On July 9, 2026, PEN America released “A Silent Moratorium,” an investigative piece that detailed the withering response the publishing industry has had towards Israeli writers and Jews in general since October 7. It’s a comprehensive and fully sourced piece, full of the exact kind of discrimination and censorship that PEN has fought against since its founding more than a century ago.
Anti-Israel bias is the only permissible stance in publishing today but the subject of the bias is not limited to people who are responsible for the policies of the state in the Levant. The investigation shows how political activism provides cover for pernicious anti-Jewish prejudice. Literary agents, scouts, and authors give a scathing account of the bias towards not only Israeli but Jewish writers who do not disavow their religion or Israel. Karefa-Johnson’s BFF in Jew hate, Thomas Gebremedhin, remains an executive editor at Doubleday despite his antisemitic — even anti-human — Instagram post suggesting that a murdered Jewish-American woman “Rest in Piss.”
Gebremedhin’s latest release is a reissue of Beirut Fragments, a love letter to the PLO written by Jean Said Makdisi, sister of Edward Said, and editor of My Life in the PLO: The Inside Story of the Palestinian Struggle by one of the PLO founders, Shafiq Al-Hout. It’s been barely 41 years since the PLO hijacked the Italian ocean liner MS Achille Lauro, taking the crew and passengers hostage and shooting wheelchair-bound Leon Klinghoffer for the sin of being Jewish. They then threw the dead body of the U.S. Army veteran off the Achille Lauro, still strapped into his wheelchair. But discriminating against American Jews is apparently OK again.

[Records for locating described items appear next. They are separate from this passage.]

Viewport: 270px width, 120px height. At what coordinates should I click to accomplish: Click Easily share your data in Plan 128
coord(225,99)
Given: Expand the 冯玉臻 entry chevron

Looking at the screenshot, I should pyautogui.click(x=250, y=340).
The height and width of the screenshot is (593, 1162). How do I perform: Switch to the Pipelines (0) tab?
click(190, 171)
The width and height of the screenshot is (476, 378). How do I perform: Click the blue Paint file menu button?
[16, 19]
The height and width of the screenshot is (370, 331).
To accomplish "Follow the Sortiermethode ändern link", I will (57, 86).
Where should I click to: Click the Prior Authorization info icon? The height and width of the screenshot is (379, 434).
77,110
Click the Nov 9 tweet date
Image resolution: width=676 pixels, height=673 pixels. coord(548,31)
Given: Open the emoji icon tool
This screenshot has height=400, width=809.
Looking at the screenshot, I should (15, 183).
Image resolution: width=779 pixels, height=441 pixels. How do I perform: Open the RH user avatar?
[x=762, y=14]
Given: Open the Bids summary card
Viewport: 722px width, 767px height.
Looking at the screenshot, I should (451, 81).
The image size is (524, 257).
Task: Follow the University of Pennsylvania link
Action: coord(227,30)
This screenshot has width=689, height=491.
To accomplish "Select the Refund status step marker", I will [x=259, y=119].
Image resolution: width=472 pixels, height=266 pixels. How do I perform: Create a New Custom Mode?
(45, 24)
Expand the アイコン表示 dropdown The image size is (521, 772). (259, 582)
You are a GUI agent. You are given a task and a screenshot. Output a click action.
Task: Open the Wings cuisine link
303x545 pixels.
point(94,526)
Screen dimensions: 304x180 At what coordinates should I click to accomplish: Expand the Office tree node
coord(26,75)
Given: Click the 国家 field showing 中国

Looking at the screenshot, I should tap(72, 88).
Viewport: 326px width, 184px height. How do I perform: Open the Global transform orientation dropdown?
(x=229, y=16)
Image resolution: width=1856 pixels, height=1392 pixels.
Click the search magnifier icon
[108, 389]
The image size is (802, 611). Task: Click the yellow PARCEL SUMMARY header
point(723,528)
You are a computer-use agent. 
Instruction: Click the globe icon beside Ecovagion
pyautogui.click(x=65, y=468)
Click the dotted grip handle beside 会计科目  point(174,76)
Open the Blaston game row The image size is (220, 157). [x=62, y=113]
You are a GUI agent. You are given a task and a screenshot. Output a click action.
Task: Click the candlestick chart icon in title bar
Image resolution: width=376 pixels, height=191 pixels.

At least that’s what the PEN report shows. The overt hostility towards Jewish writers that the PEN reporters uncovered should have been a rallying cry for the leadership of PEN: an institution specifically mandated to protect writers from persecution and prejudice. In The Atlantic, Gal Beckerman reported the story out and noted that Mengestu’s resignation meant that in “setting aside the question of defending free expression for Israeli and Jewish writers, he focused on the rights of pro-Palestinian activists.” Mengestu ignored the very real censorship of Jewish authors by choosing the political activism, and refusing to represent the rights of writers of every single other country on Earth.
Twenty years ago, Iranian refugee Marjane Satrapi, a fervent PEN member, told The Believer in an interview about the Middle East: “Now my job is to defend everybody. But I don’t mind. Because I travel, and I like to talk to people and really listen to them. And I have no prejudices. I figured out a long time ago that, whatever I think I know, I don’t know anything. Once I realized that, I really started learning.”
It is shameful that the leadership of PEN America has learned nothing.